▶ **ACTIVITIES**:
- A) Say whether each statement, (i) to (iii), agrees with the microarray post. Answer yes or no for each and quote the words of the post that decide it. (i) The writer used to normalize Affymetrix data with RMA by probeset. (ii) The writer's GEO studies all use one array platform. (iii) The writer has never seen a post on this topic.
- B) Rewrite the microarray post starting at "and then convert" and ending at "array platform varies.", substituting "design" for "platform".
- C) Pick up the microarray post after its last sentence and continue it.

BEGIN EXCERPT TO READ

I used to first normalize Affymetrix microarray data with RMA by 'probeset':
oligo::rma(rawData, background=TRUE, normalize=TRUE, target="probeset")
and then convert probe ids to gene ids with:
select(microarrayPackage, keys = as.character(ids), column = c('PROBEID','ENSEMBL'), keytype='PROBEID')
But now some annotations that used to be '.db' were replaced by 'transcriptcluster.db' and 'probeset.db'. Can I run exactly same code using the 'probeset.db' ? or should I use 'transcriptcluster'?
I know there is a post on this, but still I can't understand if when running code above I should use one or the other.
I am doing this for studies on GEO, so the array platform varies.

END EXCERPT TO READ
BEGIN INFORMATION SUPPLIED

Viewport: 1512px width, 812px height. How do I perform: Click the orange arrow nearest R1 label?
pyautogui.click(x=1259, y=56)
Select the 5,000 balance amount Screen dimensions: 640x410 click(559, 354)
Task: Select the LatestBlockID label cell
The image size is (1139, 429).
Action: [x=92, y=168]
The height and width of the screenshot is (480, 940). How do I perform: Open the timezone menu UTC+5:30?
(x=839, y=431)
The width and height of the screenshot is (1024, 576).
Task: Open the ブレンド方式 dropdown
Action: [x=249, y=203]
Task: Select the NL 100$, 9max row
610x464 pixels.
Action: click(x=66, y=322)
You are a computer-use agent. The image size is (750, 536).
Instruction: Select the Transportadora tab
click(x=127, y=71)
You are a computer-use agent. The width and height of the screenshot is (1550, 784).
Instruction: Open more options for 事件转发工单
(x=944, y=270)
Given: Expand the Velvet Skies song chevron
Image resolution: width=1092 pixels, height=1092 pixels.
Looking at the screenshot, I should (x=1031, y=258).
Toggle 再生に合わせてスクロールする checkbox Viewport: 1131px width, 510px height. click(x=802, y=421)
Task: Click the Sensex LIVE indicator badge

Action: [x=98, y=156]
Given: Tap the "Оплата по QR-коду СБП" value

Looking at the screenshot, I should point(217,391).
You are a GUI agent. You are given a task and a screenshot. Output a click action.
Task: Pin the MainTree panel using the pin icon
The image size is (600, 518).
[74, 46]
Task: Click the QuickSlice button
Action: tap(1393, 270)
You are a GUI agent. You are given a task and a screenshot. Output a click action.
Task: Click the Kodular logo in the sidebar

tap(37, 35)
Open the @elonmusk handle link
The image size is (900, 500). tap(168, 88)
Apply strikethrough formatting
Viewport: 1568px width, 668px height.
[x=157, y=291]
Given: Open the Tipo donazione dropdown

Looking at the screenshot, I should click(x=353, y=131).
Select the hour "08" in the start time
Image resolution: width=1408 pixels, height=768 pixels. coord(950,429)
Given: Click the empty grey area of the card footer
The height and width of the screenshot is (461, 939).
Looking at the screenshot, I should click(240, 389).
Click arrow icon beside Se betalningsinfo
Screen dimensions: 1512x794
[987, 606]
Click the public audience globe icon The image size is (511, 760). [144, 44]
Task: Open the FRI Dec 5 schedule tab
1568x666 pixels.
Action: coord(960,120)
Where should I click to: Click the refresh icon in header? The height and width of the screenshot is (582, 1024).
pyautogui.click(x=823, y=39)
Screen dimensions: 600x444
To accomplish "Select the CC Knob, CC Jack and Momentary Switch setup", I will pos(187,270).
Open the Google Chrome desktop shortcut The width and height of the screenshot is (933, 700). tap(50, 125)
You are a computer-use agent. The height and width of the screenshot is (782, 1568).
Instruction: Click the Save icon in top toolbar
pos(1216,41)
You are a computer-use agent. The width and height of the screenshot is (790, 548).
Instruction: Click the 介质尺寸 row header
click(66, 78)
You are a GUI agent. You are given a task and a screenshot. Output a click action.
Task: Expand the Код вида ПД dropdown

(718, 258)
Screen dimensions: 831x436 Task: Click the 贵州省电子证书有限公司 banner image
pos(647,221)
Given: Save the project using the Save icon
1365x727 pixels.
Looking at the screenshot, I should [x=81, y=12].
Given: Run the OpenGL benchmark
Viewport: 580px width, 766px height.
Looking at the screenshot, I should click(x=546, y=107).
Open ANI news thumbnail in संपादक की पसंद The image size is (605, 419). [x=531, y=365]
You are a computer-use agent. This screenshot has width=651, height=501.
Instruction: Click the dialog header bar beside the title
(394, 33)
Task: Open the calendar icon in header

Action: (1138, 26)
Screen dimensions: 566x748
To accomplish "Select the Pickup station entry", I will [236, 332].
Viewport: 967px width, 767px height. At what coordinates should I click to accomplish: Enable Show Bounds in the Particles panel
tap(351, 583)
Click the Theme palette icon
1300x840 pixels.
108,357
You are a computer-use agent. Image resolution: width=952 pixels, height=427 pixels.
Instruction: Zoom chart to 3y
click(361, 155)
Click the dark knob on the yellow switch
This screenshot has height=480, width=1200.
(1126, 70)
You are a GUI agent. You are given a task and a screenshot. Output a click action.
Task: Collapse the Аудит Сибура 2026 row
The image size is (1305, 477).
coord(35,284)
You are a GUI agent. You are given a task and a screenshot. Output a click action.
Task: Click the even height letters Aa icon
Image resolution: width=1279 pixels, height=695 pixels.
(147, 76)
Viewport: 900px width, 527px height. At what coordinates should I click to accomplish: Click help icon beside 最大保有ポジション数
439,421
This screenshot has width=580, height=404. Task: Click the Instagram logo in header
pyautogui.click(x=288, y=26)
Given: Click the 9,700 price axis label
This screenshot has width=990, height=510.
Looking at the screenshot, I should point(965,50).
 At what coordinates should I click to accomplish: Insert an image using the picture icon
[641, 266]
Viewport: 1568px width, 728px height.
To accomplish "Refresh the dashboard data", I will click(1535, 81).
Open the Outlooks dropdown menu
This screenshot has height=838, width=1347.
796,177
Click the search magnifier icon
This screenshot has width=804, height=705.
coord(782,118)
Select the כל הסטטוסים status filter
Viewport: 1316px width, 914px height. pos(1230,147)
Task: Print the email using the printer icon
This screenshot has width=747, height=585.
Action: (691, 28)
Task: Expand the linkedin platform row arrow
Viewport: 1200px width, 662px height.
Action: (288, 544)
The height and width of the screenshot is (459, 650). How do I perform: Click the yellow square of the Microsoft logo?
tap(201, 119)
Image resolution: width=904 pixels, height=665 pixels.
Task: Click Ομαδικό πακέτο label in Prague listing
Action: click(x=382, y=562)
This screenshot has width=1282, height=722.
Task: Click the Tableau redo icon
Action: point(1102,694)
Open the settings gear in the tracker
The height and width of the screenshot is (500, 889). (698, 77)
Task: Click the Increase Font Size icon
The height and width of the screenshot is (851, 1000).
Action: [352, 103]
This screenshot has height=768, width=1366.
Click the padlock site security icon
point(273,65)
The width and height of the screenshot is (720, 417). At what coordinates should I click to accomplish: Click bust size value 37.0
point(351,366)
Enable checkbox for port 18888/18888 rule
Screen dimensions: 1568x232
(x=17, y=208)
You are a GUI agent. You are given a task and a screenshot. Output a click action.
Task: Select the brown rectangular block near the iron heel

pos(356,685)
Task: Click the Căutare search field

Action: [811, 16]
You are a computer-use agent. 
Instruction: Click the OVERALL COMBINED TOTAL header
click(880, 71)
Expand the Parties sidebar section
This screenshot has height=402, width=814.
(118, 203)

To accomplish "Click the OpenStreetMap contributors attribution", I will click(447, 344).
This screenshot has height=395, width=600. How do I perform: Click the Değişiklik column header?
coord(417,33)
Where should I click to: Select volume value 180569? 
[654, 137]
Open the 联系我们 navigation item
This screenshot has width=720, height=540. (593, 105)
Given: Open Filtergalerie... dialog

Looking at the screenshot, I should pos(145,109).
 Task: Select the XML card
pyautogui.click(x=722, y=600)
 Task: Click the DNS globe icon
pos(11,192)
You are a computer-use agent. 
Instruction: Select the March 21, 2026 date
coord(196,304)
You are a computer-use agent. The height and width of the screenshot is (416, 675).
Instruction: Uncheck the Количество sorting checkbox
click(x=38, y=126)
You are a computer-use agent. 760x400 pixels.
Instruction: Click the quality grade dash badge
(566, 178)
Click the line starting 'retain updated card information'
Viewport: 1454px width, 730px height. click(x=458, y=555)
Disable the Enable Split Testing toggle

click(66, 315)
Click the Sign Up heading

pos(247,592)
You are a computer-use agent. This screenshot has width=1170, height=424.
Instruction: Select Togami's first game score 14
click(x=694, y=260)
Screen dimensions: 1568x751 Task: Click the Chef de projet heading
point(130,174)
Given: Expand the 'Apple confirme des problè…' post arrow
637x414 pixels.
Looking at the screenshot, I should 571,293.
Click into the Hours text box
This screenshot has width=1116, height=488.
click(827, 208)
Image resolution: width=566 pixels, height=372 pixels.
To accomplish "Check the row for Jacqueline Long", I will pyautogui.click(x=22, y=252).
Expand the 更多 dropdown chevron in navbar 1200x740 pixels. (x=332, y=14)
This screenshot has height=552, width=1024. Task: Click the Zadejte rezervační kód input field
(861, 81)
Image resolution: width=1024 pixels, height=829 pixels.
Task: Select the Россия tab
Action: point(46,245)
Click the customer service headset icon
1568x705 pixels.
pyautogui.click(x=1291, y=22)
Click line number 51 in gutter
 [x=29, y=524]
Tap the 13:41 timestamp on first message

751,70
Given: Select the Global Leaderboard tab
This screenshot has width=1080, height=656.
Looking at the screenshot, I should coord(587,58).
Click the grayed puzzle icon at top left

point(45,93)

END INFORMATION SUPPLIED

▶ **SET OF ANSWERS**:
- A)
(i) Yes: "I used to first normalize Affymetrix microarray data with RMA by 'probeset'"
(ii) No: "the array platform varies."
(iii) No: "I know there is a post on this"

- B)
and then convert probe ids to gene ids with:
select(microarrayPackage, keys = as.character(ids), column = c('PROBEID','ENSEMBL'), keytype='PROBEID')
But now some annotations that used to be '.db' were replaced by 'transcriptcluster.db' and 'probeset.db'. Can I run exactly same code using the 'probeset.db' ? or should I use 'transcriptcluster'?
I know there is a post on this, but still I can't understand if when running code above I should use one or the other.
I am doing this for studies on GEO, so the array design varies.

- C)
Examples:
GSE75918 study. the array platform is [HuGene-1_0-st] Affymetrix Human Gene 1.0 ST Array [transcript (gene) version]. it works with both transcriptcluster and probeset., but with both there are many NAs. eg of ids: "7893430" "7893431" "7893432" "7893433" "7893434"
GSE63296 with array [HTA-2_0] Affymetrix Human Transcriptome Array 2.0 [transcript (gene) version]. ids: "47419722_st" "47419725_st" "47419729_st" "47419731_st"
GSE66529 study with array [HuGene-2_0-st] Affymetrix Human Gene 2.0 ST Array [transcript (gene) version. ids: "16651727" "16651729" "16651731" "16651733" "16651735"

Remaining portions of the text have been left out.